Je crois que c'est pour ça que j'aime tant regarder les gens plutôt que mon livre lorsque je prends le bus pour quitter le travail. Avant, je ne faisais que lire, partout et tout le temps, une minute ou une heure devant moi. Maintenant, je regarde les gens. J'observe un vieillard qui sort de la boulangerie avec sa baguette en main, une femme sortie fumer une cigarette devant son entreprise, un groupe de jeunes qui discutent, sac sur le dos, et attendent à l'arrêt de bus. Je ne savais pas pourquoi je passais mon temps à contempler cette humanité qui me dépassait, cette humanité préférable à mes rêveries depuis gamin dans mes livres. Je n'ai pas d'amour particulier pour les gens. Ils passent dans ma vie comme la brise sur les feuilles orangées de l'automne. Ils ne m'appartiennent pas et je ne leur appartiens pas, et cela ne change rien. Je reste ce végétal bruni par la vie, un peu trop faible pour être pris en considération, un peu trop faible pour être vu. Je pense que j'attendais trop des gens. Je pense que j'attends toujours trop des gens. J'attends de leur part qu'ils soient comme je l'entends. Je crois que c'est pour ça que je n'aimais pas regarder les gens, avant. Je ne voulais pas qu'ils ne soient pas comme je voulais qu'ils soient. Je souhaitais qu'ils me ressemblent. Peut-être pour qu'ils fassent attention à moi.

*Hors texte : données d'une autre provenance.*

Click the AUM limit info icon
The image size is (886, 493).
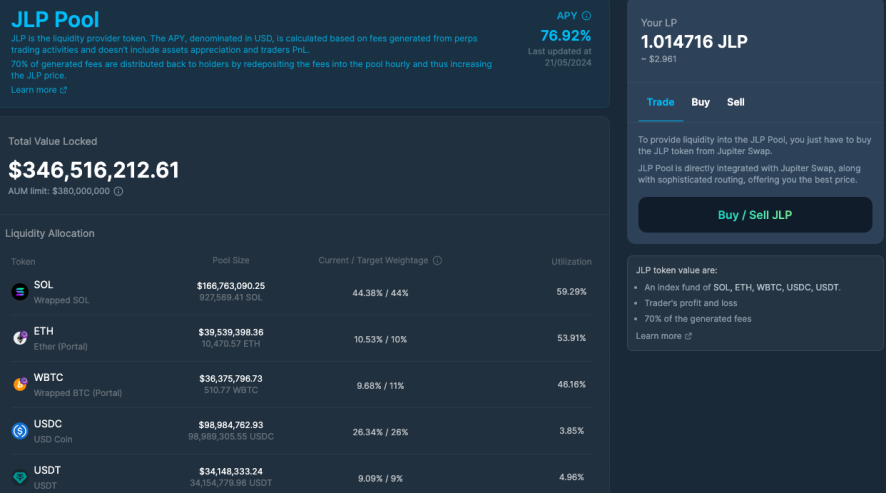pyautogui.click(x=118, y=191)
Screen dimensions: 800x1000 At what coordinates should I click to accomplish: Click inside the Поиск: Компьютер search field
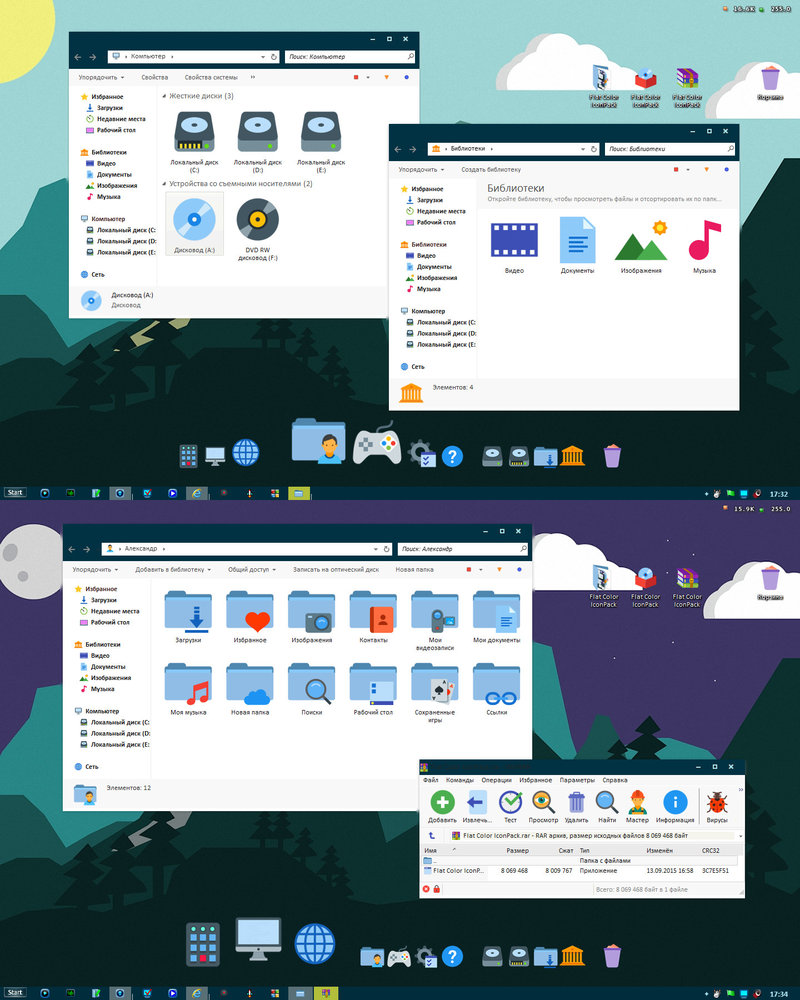coord(348,57)
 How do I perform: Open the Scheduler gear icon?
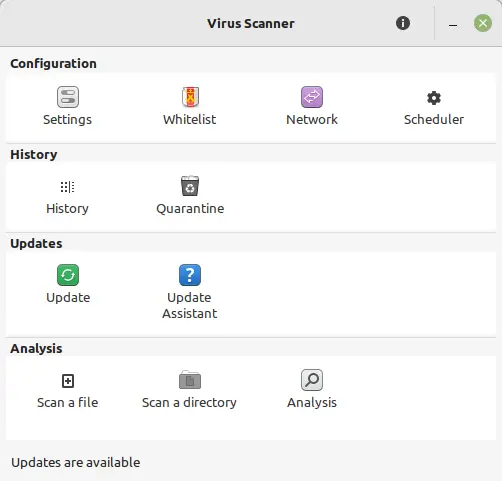point(434,98)
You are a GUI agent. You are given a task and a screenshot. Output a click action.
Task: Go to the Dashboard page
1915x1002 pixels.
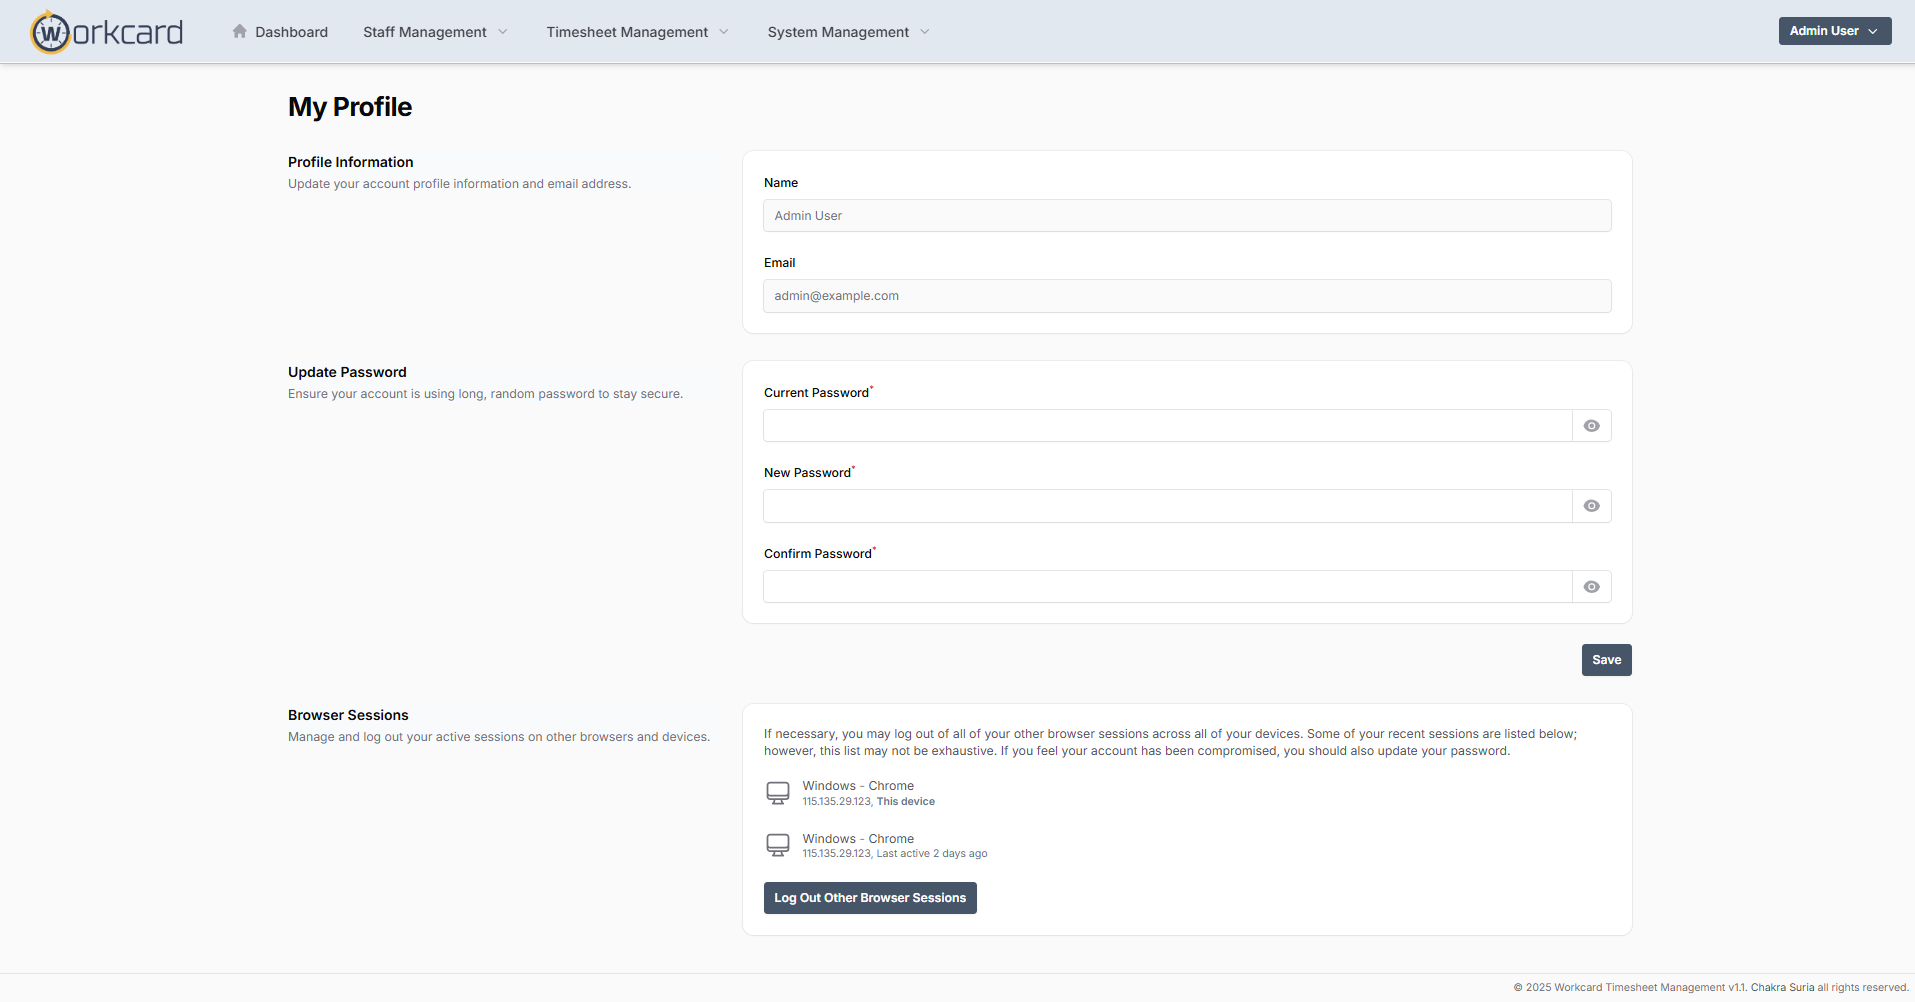[x=291, y=32]
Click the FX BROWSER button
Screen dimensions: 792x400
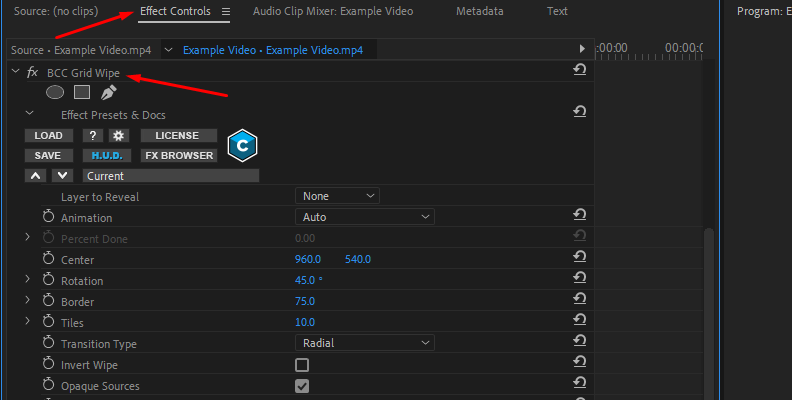[x=179, y=155]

Au final, j'ai appris à admirer l'autre. J'ai appris à m'oublier, et à me passionner pour ce que je pouvais voir, entendre, comprendre. Je ne déteste plus les gens, j'ai troqué mon apparat de haine, acquis depuis l'adolescence, contre un châle qui recouvre à peine mes épaules si peu larges. Je ne suis plus l'enfant craintif. Je ne serai plus l'enfant qui tire de la nature la seule vérité du monde. Cette vérité est aussi pure chez l'autre, aussi impérieuse, aussi belle et jaillissante. Je crois que c'est pour ça que j'aime tant regarder les gens désormais. Je ne leur demande plus l'impossible. Je ne leur demande plus le futur ou les éloges omniscients de la nature sur ce que j'ai en moi et pourquoi je dois en être fier. Quand je regarde quelqu'un à travers les vitres du bus, quand je suis juste derrière le chauffeur, le souffle si retenu que l'on ne saurait me voir, je fais du bien à mon âme en souriant à celle des autres. Quand une personne est en train de vivre devant moi, que ni elle ni moi sommes venus combler quoique ce soit, qu'elle ne sait pas qu'à cet instant précis le fait d'exister a de l'importance, est le centre d'intérêt d'une autre vie, qu'elle me donne le sentiment d'être épanoui sans volonté de me donner le sentiment d'être épanoui, alors ce moment vaut toutes mes réussites et tous mes plans pour être moins malheureux. Car à cet instant précis, et c'est cette magie que l'on retrouve quand on parle à quelqu'un qui n'attend rien de vous non plus, il n'y a rien d'autre qui rentre en compte que la sincérité d'un partage sans limite. Cette personne, que je vois dans la rue, et que mon cœur admire, me bouleverse d'être elle.
Ce sentiment immuable existe à la lueur d'une solitude qui trouve une autre solitude. Je crois que c'est pour ça que j'aime autant les personnes qui ne me demandent pas d'aide. Les personnes qui font sortir mon cœur de la routine. Les personnes dont je n'attends rien, et qui me donnent tout sans même le savoir, sans même le faire exprès. Parce que je croyais que l'espoir était ce qui me faisait vivre. L'espoir n'est jamais aussi vivant que lorsqu'il survient sans l'avoir cherché. L'espoir n'est pas un sentiment que l'on chérit. L'espoir s'éprend de tout. L'espoir ne se lit pas dans l'avenir mais dans le regard de l'autre. J'ai beaucoup de rêves dans la vie. J'avais beaucoup de rêves dans la vie. Je me rends compte que le plus important est celui de pouvoir encore aimer. Asphalte n'est pas antinomique. Asphalte parce que l'espoir peut jaillir du désespoir. Parce que la vérité d'une personne, d'un endroit, d'un choix de vie, d'une déception, n'est pas la vérité de demain. Asphalte parce qu'après une blessure, il y a toujours la guérison. Tout se perd, sauf l'autre.